Gejala pembangunan kota pada masa kini mempunyai kecenderungan untuk meminimalkan ruang terbuka hijau dan juga menghilangkan wajah alam. Lahan-lahan bertumbuhan banyak dialih-fungsikan menjadi pertokoan, pemukiman, tempat rekreasi, industri dan lain-lain Ternyata dengan semakin tidak harmonisnya hubungan manusia dengan alam tetumbuhan mengakibatkan keadaan lingkungan di perkotaan menjadi hanya maju secara ekonomi namun mundur secara ekologi. Padahal kestabilan kota secara ekologi sangat penting, sama pentingnya dengan nilai kestabilannya secara ekonomi. Oleh karena terganggunya kestabilan ekosistem perkotaan, maka alam menunjukkan reaksinya berupa: meningkatnya suhu udara di perkotaan, penurunan air tanah, banjir, penurunan permukaan tanah, intrusi air laut, abrasi pantai, pencemaran air berupa air minum berbau, mengandung logam berat, pencemaran udara seperti meningkatnya kadar karbon monoksida (CO), ozon (O3), karbon dioksida (CO2), oksida nitrogen (NO2) dan belerang dioksida (SO2), timbal/timah hitam (Pb), debu, suasana yang gersang, monoton, bising dan kotor (Firdaus, 2005).
Sebagai provinsi yang di dalamnya terdapat beberapa Perguruan Tinggi Terkemuka di Pulau Jawa dan Indonesia, antara lain Universitas Gadjah Mada (UGM), Universitas Islam Negeri (UII) Sunan Kalijaga, Akademi Angkatan Udara (AAU) dan beberapa Universitas terkemuka lan, DIY menjadi salah satu daerah tersibuk di Pulau Jawa. Di wilayah perkotaan, dengan kondisi kendaraan bermotor yang semakin meningkat (rata-rata tumbuh 13% per tahun)
2
sedangkan kondisi jalan terbatas, maka telah mengakibatkan terjadinya kesemrawutan dan kemacetan lalu lintas dan terjadinya kecelakaan lalu lintas yang terus meningkat setiap tahun.

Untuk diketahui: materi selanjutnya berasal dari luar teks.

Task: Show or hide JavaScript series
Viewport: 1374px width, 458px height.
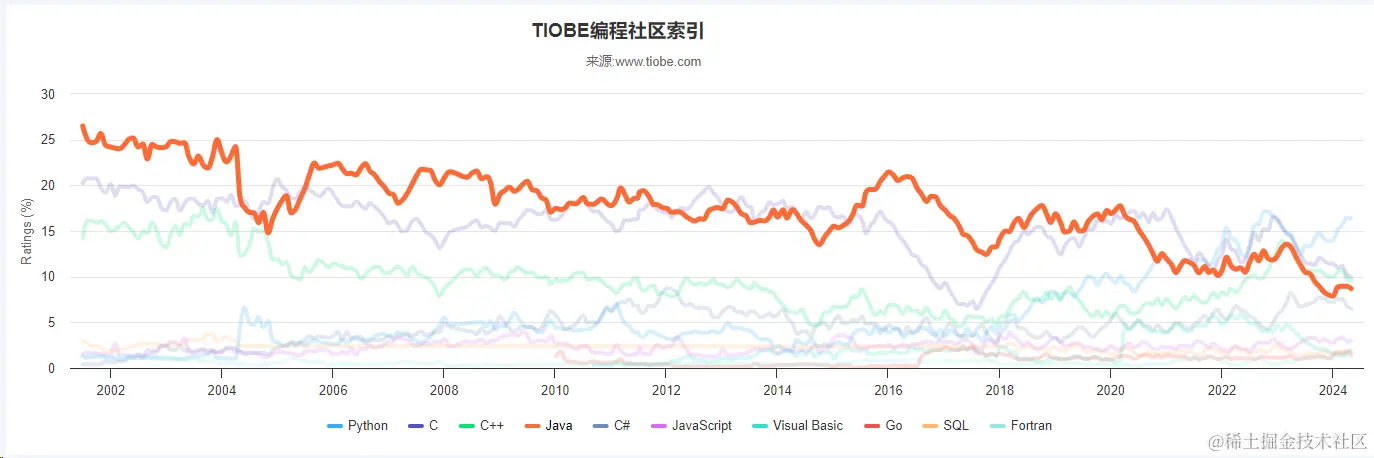Action: point(690,425)
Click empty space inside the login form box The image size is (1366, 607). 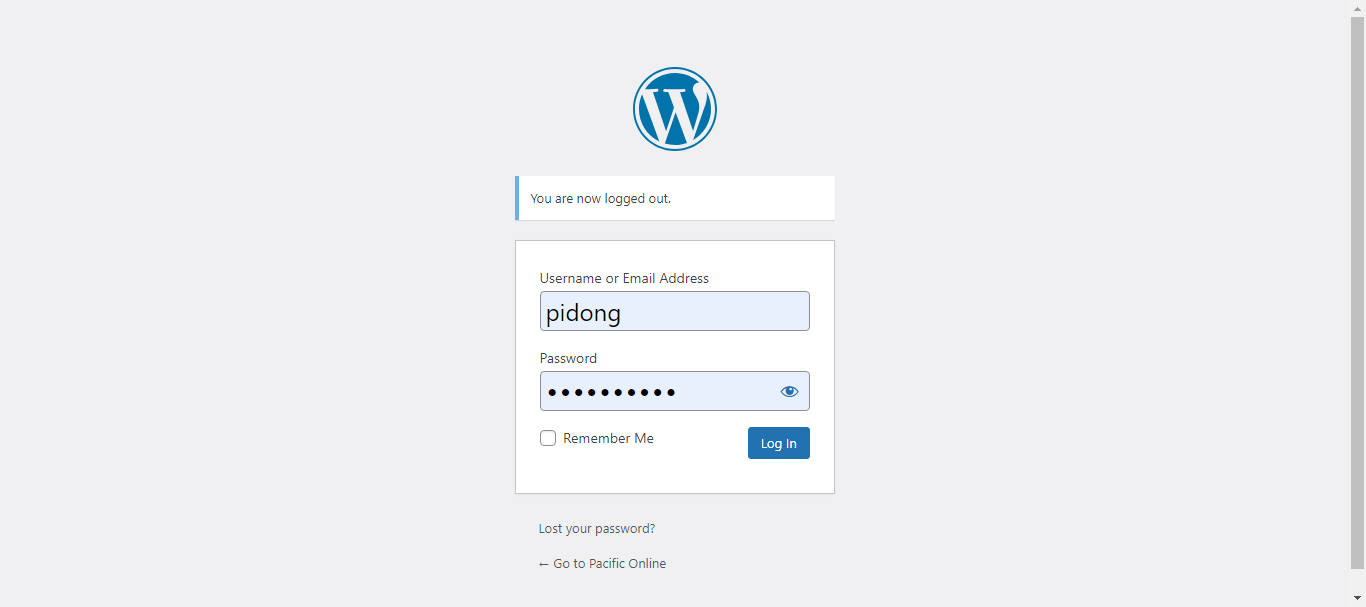point(675,476)
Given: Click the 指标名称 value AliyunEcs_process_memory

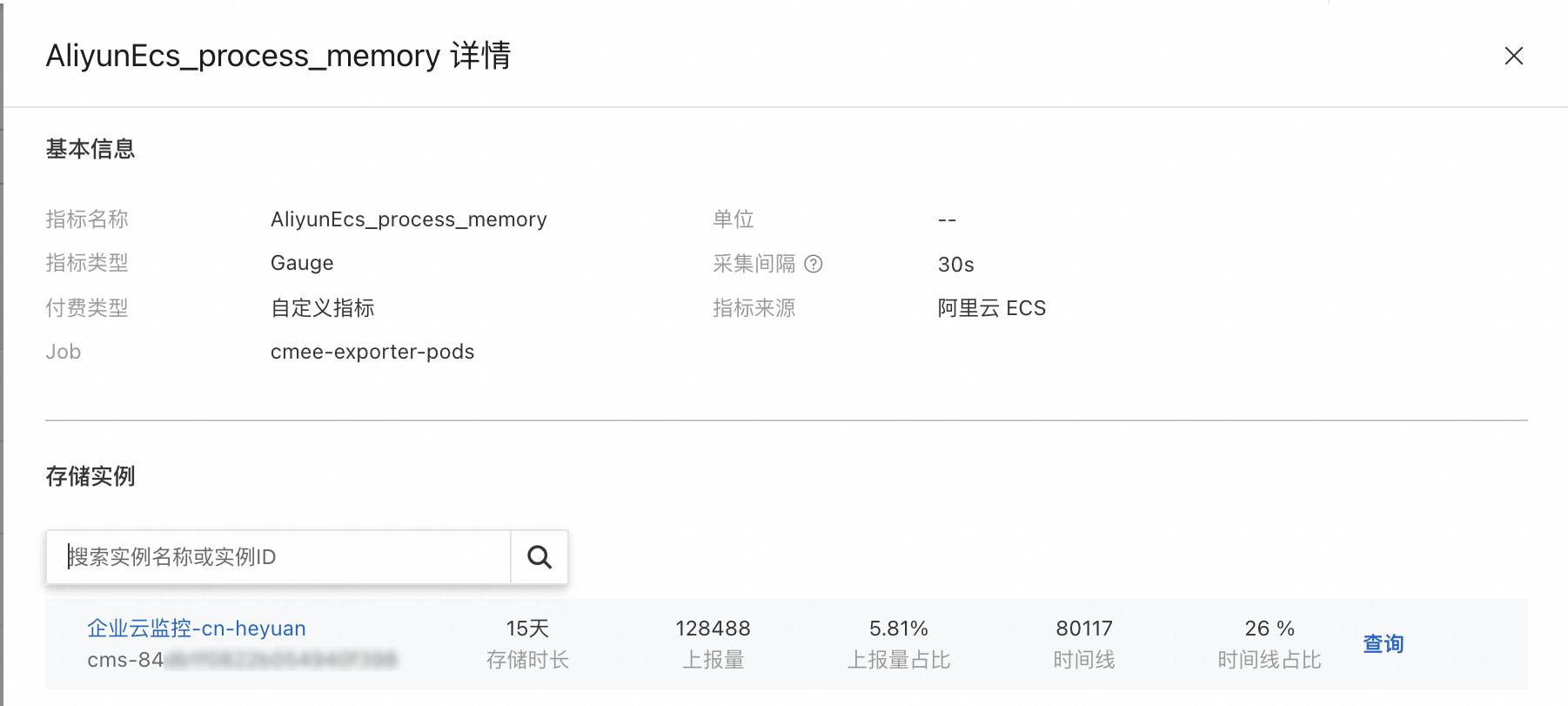Looking at the screenshot, I should point(408,219).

Selain menyebabkan kepadatan dan peningkatan resiko kecelakaan, meningkatnya jumlah pengguna kedaraan bermotor juga mengakibatkan peningkatan polusi udara. Emisi kendaraan bermotor mengandung berbagai senyawa kimia. Komposisi dari kandungan senyawa kimianya tergantung dari kondisi mengemudi, jenis mesin, alat pengendali emisi bahan bakar, suhu operasi dan faktor lain yang semuanya ini membuat pola emisi menjadi rumit. Walaupun gas buang kendaraan bermotor terdiri dari senyawa yang tidak berbahaya seperti nitrogen, karbon dioksida dan upa air, tetapi didalamnya terkandung juga senyawa lain dengan jumlah yang cukup besar yang dapat menjadikan gas buang membahayakan kesehatan maupun lingkungan. Bahan pencemar yang terutama terdapat didalam gas buang kendaraan bermotor adalah karbonmonoksida (CO), berbagai senyawa hindrokarbon, berbagai oksida nitrogen (NOx) dan sulfur (SOx), dan partikulat debu termasuk timbal (PB).
Bahan bakar tertentu seperti hidrokarbon dan timbal organik, dilepaskan ke udara karena adanya penguapan dari sistem bahan bakar. Lalu lintas kendaraan bermotor, juga dapat meningkatkan kadar partikular debu yang berasal dari permukaan jalan, komponen ban dan rem. Setelah berada di udara, beberapa senyawa yang terkandung dalam gas buang kendaraan bermotor dapat berubah karena terjadinya suatu reaksi, misalnya dengan sinar matahari dan uap air, atau juga antara senyawa-senyawa tersebut satu sama lain.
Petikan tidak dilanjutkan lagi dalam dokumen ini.